It’s now a truism that you can get great bagels in the Bay Area. Joining the crowd are three new bagel-making operations that have come to our attention, and all are worth trying — that is, if you can get your hands on the goods.

Midnite Bagel

Midnite is the project of Nick Beitcher, a Jewish chef and baker who was born in San Francisco, grew up in New York and spent his teen years in Santa Monica.

“Bagels were always around,” he said, recalling his father returning from the gym with a fresh bag of bagels and all the schmears. “It was the closest thing I had to an ethnic staple.”

Beitcher cooked professionally for many years, working at Thomas Keller’s New York restaurant Per Se and Berkeley’s famed Chez Panisse. At some point he decided to follow his interests and take a yearlong detour into artisan bread baking. But the detour lasted much longer than that.

Most recently, he worked at San Francisco’s famed Tartine Bakery. By the time he left in April, he was running its bread program and had been there for eight years.

Nick Beitcher is the man behind Midnite Bagels. (Photo/Courtesy)
Nick Beitcher is the man behind Midnite Bagels. (Photo/Courtesy)

Beitcher launched Midnite Bagel out of Tartine in June 2019. Because the bagels were available only on Wednesday nights, I never found a good time to get into the city and try one. But given Tartine’s global influence on the artisan bread world, when the head of its bread program starts making bagels, you pretty much have to take notice.

“I’m taking what I learned at Tartine about naturally leavened bread and applying it to bagels,” Beitcher said.

He starts with high-quality flour, and the bagels undergo a treatment similar to the bread at Tartine — except, of course, that they’re also boiled.

“I’m aiming for a balanced acidity. They’re not New York and they’re not Montreal, but the goal is to create a San Francisco take on a bagel,” he said. “I love bagels, obviously, but I want something a little different from what I grew up eating. I want something closer to the bread I can get in the city right now than to a traditional New York bagel.”

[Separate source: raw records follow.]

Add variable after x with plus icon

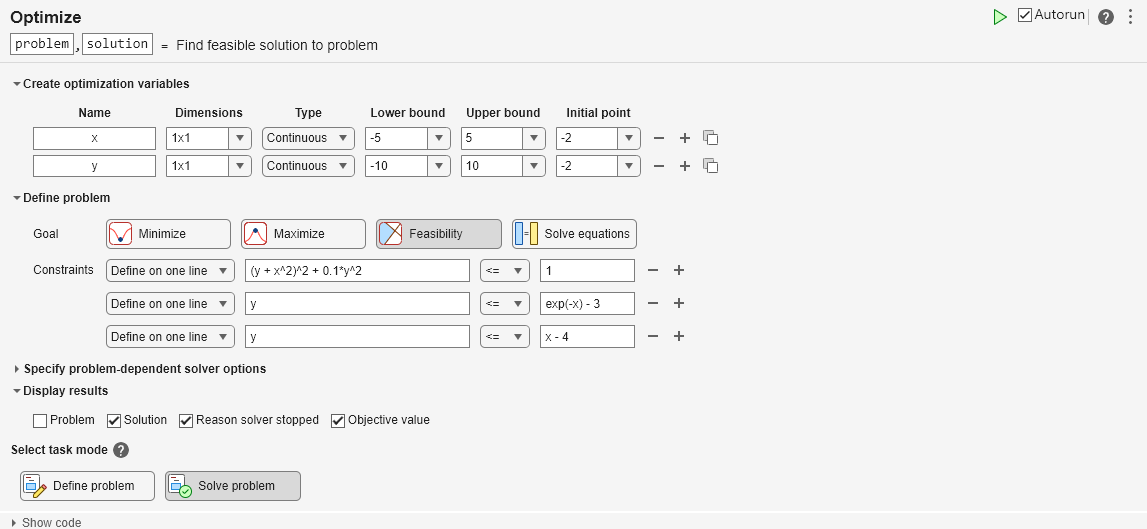[x=685, y=138]
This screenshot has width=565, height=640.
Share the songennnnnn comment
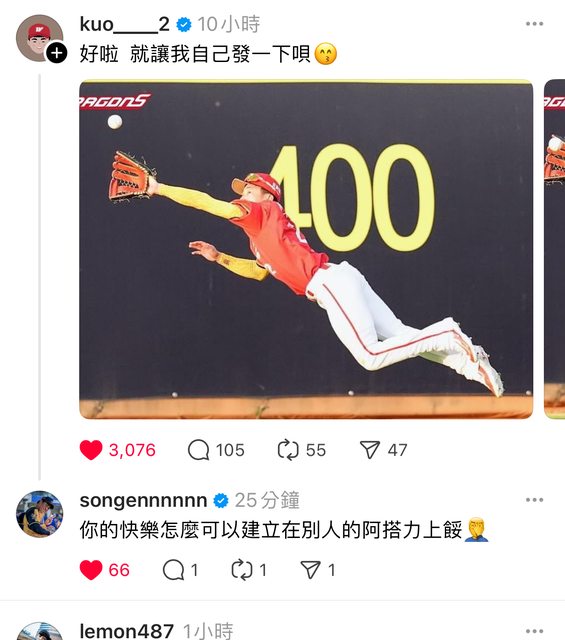click(311, 570)
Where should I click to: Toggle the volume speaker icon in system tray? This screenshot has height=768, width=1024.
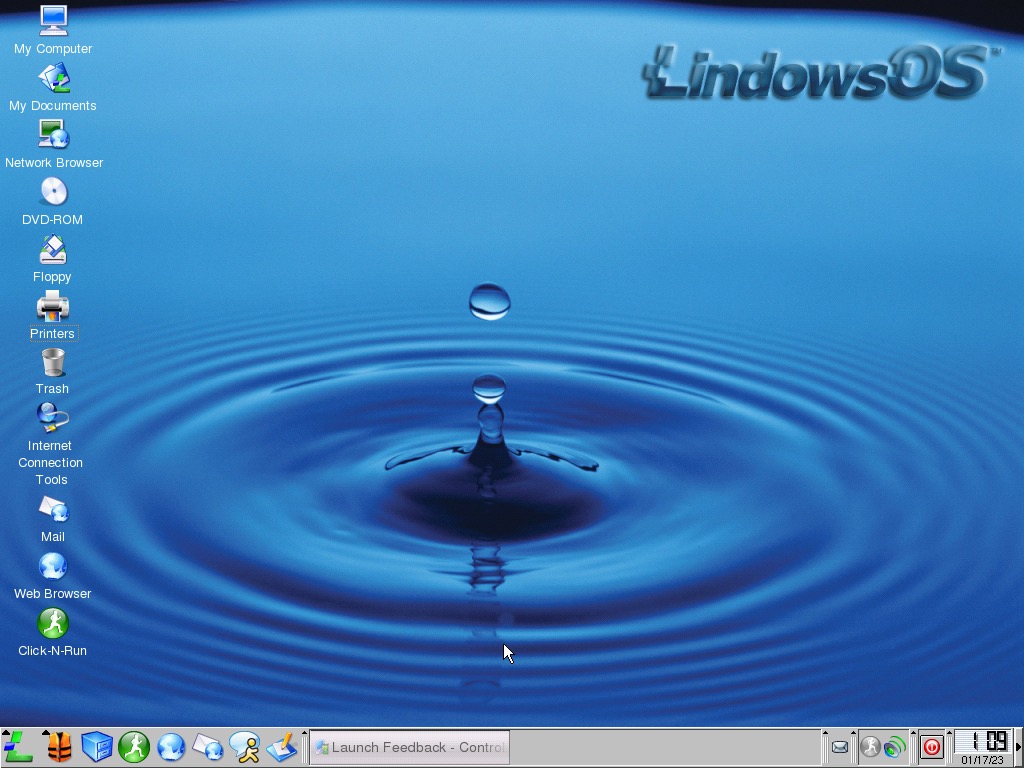tap(895, 747)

Schmears aren’t available yet but he plans to have them in the future. He’s also eyeing his own shop when the time is right. In the meantime, his bagels and rye bread can be found at the Ferry Building farmers market on Tuesdays, and soon Saturdays, and preorders can be placed on his website and picked up at the market.

Poppy Bagels

Reesa Kashuk was born and raised in Lower Manhattan, where “bagels were a pretty big deal,” she said. “They were definitely one of my favorite foods, and we were a Russ & Daughters family.” No matter where they got their bagels, she said, they were always good.

On the one hand, she said “bagels were a run-of-the-mill food, but on the other, they also had a bit of emotional significance.”

Kashuk moved to the Bay Area to work in advertising six years ago and started experimenting in her kitchen when she couldn’t find bagels that satisfied her craving for a taste of home.

“I think I made my first bagel about five years ago, but had no intention of turning it into a business,” she said.

Reesa Kashuk's seasonal beet poppy seed schmear. (Photo/Alix Wall)
Reesa Kashuk’s seasonal beet poppy seed schmear. (Photo/Alix Wall)

It was only when she began bringing the bagels to the office and got great feedback from her coworkers that she began to think about starting a business. For about a year, Kashuk was juggling her full-time advertising job with baking crazy hours in the early mornings.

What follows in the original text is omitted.